On Applications of Computational Intelligence Methods in Life Sciences


Jarek Meller
 
 
Abstract

Revolutionary advances in molecular biology and genomics stimulate a growing trend to incorporate into a broadly defined biomedical research, various computational approaches to data mining, knowledge representation, pattern recognition, reasoning and prediction, collectively referred to as Computational Intelligence (CI). This talk presents an overview of selected problems and challenges in the fields of computational biology and bioinformatics that are motivated by these advances. Current applications of CI methods in molecular biology, genomics and related disciplines, their limitations and future challenges are discussed. In particular, we focus on applications of techniques for data mining, pattern recognition, and prediction to problems involving biological sequence, structure and system analysis. Examples of such problems, that are specifically discussed here, include sequence variation and genotype-phenotype correlations, micro-array expression data analysis, as well as the prediction of protein structure and function. One of our goals is to illustrate the importance of the domain knowledge and the choice of the right model (representation) for the problem at hand. In a broader context, we also discuss the interplay between biological systems on the one hand, and computing on the other hand.



Agent-based Virtual Organization


Marcin Paprzycki
 
 
Abstract

Recently we observe a surge in new technologies that are expected to change the way we process information and support workers in an organization. Two of them that are very often mentioned as "disruptive technologies" are: ontologies and software agents. In our recent project we attempt at conceptualizing the way in which these two technologies can be combined and utilized in information management within an organization. In the proposed approach a virtual organization is conceptualized in terms of roles to be played by agents, organization structure and information flow are represented in terms of agent-agent and agent-human interactions, while all resources (e.g. workers, brake pads, books, software artifacts, etc.) are ontologically demarcated. Finally, all information processing is semantically-driven. In the presentation current stated of our work will be summarized.

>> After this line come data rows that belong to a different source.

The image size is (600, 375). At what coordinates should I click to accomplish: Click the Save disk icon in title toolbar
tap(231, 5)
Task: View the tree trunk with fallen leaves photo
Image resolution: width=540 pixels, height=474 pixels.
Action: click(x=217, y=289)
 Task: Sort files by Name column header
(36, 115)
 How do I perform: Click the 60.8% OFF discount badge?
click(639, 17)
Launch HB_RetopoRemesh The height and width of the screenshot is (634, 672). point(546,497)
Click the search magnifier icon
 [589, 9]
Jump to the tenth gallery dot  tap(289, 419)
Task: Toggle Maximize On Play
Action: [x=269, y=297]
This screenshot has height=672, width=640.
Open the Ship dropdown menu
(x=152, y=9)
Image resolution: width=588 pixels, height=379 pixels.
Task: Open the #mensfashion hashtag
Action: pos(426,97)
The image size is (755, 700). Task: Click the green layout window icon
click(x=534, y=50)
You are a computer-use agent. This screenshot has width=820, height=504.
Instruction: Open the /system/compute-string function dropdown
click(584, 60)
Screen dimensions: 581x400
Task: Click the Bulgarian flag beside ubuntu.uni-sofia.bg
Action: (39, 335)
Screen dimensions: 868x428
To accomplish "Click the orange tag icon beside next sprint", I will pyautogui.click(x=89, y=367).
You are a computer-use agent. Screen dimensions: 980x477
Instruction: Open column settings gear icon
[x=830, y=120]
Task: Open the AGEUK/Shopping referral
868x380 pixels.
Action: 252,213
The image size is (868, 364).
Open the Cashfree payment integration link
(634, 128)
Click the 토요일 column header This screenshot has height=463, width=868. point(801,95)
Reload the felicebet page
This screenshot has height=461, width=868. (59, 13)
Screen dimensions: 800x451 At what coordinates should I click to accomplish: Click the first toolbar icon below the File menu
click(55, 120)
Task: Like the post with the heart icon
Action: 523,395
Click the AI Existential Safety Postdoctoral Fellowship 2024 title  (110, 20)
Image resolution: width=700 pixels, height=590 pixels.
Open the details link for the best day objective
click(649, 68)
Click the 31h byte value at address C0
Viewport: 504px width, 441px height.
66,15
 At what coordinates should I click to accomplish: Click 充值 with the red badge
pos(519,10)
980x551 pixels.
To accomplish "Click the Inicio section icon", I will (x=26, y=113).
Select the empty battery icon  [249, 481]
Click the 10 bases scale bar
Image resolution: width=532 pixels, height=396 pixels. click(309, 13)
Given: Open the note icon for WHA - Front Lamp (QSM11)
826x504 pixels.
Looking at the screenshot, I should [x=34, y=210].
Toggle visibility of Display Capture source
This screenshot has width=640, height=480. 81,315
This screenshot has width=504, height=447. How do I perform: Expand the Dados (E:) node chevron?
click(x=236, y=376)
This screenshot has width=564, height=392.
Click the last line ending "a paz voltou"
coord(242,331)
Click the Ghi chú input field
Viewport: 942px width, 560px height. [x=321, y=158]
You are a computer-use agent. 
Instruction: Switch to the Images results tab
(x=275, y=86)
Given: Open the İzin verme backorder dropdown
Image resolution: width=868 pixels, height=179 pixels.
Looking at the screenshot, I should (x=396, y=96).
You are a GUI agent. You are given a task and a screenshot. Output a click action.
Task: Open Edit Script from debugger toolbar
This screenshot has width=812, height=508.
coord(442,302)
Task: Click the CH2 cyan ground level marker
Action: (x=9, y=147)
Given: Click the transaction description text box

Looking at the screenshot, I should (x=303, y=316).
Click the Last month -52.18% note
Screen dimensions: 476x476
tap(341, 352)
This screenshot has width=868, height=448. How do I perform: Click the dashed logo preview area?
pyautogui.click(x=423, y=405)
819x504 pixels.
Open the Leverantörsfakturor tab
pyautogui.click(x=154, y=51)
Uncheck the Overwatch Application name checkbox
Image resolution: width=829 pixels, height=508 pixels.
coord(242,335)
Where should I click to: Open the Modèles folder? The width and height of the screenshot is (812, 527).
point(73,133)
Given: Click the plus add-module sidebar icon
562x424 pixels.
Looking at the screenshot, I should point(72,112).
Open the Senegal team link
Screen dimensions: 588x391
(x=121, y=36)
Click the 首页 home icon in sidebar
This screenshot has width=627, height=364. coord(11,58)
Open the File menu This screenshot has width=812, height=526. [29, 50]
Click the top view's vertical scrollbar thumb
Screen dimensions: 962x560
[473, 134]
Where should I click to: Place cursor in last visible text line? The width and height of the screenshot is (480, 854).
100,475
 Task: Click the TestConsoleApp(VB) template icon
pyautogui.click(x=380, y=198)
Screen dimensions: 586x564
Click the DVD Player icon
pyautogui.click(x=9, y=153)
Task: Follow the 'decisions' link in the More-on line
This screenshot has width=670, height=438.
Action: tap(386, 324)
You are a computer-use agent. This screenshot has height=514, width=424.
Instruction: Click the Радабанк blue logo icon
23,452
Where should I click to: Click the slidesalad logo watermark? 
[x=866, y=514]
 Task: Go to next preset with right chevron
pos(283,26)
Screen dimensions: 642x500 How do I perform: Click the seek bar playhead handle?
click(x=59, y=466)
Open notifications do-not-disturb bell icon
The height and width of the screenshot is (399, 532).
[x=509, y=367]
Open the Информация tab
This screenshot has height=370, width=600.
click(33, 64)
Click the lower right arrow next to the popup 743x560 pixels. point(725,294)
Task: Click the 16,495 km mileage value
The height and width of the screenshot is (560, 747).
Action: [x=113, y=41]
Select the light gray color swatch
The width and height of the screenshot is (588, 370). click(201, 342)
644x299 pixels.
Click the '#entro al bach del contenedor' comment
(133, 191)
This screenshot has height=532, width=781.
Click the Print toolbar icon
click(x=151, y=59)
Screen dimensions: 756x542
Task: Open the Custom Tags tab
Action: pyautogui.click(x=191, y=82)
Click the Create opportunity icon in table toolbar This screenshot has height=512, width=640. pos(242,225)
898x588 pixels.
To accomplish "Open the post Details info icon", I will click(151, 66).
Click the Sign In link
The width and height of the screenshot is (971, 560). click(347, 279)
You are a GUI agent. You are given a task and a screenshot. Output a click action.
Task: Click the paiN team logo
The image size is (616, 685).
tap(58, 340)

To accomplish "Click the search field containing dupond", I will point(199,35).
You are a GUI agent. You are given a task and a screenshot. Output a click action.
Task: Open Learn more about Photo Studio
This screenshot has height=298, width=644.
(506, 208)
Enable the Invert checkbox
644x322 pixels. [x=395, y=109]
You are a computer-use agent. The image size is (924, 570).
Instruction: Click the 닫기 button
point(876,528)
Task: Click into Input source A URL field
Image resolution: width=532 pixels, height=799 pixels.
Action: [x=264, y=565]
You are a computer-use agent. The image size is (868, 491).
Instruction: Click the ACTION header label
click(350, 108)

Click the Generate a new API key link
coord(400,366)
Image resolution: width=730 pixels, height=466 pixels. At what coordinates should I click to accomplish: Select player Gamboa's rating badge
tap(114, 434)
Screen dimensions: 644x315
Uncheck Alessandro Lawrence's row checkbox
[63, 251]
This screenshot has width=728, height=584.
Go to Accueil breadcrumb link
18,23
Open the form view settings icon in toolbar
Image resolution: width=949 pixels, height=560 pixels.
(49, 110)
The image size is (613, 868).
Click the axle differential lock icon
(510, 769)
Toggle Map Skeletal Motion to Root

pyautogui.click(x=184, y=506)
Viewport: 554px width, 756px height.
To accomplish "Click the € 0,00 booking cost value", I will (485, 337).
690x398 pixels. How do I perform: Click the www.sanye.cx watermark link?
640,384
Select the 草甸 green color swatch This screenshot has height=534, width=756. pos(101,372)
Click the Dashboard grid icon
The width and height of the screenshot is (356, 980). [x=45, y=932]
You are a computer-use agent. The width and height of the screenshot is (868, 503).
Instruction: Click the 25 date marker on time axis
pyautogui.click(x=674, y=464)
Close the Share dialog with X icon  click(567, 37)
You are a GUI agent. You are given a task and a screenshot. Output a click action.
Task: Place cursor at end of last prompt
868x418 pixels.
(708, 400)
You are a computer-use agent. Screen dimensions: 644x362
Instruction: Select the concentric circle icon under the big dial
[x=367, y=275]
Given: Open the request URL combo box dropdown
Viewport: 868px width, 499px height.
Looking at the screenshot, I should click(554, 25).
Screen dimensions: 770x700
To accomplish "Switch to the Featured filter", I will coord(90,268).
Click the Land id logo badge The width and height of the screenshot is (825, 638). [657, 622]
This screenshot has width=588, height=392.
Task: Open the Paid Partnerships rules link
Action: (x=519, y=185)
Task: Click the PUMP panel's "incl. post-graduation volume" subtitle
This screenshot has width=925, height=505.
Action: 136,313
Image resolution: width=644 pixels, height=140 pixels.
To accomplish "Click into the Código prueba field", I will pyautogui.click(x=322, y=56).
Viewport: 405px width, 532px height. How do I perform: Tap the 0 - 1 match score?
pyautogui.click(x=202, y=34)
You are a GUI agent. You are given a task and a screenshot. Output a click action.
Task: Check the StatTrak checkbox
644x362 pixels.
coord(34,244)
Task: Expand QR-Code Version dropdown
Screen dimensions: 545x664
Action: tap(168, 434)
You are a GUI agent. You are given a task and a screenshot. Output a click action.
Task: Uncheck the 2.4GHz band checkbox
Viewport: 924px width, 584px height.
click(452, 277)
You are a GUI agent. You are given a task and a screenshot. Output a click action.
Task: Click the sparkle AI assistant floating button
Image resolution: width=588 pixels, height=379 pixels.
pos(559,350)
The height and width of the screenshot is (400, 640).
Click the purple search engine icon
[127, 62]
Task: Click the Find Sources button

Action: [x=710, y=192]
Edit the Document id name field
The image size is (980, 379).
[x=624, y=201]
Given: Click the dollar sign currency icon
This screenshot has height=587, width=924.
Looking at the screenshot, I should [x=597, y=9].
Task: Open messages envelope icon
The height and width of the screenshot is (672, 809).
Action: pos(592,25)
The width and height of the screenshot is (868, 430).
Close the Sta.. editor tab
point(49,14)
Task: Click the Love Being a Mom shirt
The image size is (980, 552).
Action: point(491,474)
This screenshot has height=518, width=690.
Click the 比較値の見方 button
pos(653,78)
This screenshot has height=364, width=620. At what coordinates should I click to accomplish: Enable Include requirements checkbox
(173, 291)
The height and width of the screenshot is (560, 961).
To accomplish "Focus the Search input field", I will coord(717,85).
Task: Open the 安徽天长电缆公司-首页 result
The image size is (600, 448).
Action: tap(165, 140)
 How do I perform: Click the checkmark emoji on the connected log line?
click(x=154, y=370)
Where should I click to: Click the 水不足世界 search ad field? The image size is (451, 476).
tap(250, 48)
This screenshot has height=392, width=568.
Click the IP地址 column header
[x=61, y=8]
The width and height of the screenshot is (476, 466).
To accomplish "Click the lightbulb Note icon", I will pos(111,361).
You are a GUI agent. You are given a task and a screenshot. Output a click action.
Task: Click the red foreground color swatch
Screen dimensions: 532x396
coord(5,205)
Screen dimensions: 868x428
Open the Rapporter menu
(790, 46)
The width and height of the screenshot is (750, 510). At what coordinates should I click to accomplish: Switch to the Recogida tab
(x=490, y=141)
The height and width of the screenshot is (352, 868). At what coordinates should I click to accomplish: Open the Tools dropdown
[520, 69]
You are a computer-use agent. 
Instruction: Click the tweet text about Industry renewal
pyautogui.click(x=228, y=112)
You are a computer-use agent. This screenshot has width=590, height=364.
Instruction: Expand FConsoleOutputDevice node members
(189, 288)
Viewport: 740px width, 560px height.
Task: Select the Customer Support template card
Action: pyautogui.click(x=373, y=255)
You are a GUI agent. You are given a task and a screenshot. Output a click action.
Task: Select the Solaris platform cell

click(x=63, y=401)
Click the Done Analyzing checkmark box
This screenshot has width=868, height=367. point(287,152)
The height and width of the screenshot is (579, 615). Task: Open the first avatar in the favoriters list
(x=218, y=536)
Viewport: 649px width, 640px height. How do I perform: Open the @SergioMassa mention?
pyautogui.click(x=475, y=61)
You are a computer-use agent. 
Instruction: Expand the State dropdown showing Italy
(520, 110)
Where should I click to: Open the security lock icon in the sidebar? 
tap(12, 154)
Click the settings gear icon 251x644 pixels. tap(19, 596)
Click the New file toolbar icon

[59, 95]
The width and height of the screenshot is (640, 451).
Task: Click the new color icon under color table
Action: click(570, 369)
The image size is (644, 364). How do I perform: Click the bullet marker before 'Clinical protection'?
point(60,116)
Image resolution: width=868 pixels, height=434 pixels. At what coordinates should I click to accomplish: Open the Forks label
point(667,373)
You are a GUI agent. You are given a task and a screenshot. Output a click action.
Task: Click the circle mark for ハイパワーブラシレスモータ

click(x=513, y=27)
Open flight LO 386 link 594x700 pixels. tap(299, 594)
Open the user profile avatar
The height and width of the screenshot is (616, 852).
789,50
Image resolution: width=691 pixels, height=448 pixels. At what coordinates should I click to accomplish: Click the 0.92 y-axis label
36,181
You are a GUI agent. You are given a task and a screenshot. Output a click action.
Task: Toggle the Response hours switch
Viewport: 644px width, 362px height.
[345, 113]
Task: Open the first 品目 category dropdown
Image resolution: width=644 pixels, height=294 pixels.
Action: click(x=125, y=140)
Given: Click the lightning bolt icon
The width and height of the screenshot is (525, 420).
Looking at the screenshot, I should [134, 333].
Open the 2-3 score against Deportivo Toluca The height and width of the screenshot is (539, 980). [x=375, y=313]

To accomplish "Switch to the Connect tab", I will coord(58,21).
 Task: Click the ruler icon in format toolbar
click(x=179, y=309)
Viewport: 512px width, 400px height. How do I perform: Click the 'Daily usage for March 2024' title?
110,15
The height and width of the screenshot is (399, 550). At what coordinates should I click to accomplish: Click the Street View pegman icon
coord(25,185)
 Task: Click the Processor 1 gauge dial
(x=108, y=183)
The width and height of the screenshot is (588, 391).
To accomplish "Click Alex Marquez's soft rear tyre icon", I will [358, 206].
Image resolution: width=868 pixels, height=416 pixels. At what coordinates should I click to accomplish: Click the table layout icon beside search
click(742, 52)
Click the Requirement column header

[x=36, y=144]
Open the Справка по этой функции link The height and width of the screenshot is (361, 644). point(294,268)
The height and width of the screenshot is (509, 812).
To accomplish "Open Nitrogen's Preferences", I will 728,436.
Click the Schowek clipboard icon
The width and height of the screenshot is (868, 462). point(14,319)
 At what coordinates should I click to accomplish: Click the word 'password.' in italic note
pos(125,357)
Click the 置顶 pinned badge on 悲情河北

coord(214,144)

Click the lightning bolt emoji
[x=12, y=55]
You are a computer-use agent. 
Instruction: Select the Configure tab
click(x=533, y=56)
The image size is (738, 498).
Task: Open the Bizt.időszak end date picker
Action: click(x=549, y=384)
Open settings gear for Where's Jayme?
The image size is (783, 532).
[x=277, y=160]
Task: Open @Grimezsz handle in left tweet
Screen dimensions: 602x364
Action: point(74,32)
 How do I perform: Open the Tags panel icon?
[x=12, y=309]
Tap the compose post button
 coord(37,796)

Assessing the Quality of Rules with a New Monotonic Interestingness Measure Z


Salvatore Greco, Roman Słowiński and Izabela Szczęch
 
 
Abstract

The development of effective interestingness measures that help in interpretation and evaluation of the discovered knowledge is an active research area in data mining and machine learning. In this pa- per, we consider a new Bayesian confirmation measure for "if..., then..." rules. We analyze this measure, called Z, with respect to valuable property M of monotonic dependency on the number of objects in the dataset satisfying or not the premise or the conclusion of the rule. The obtained results unveil interesting relationship between Z measure and two other simple and commonly used measures of rule support and anti-support, which leads to e±ciency gains while searching for the best rules.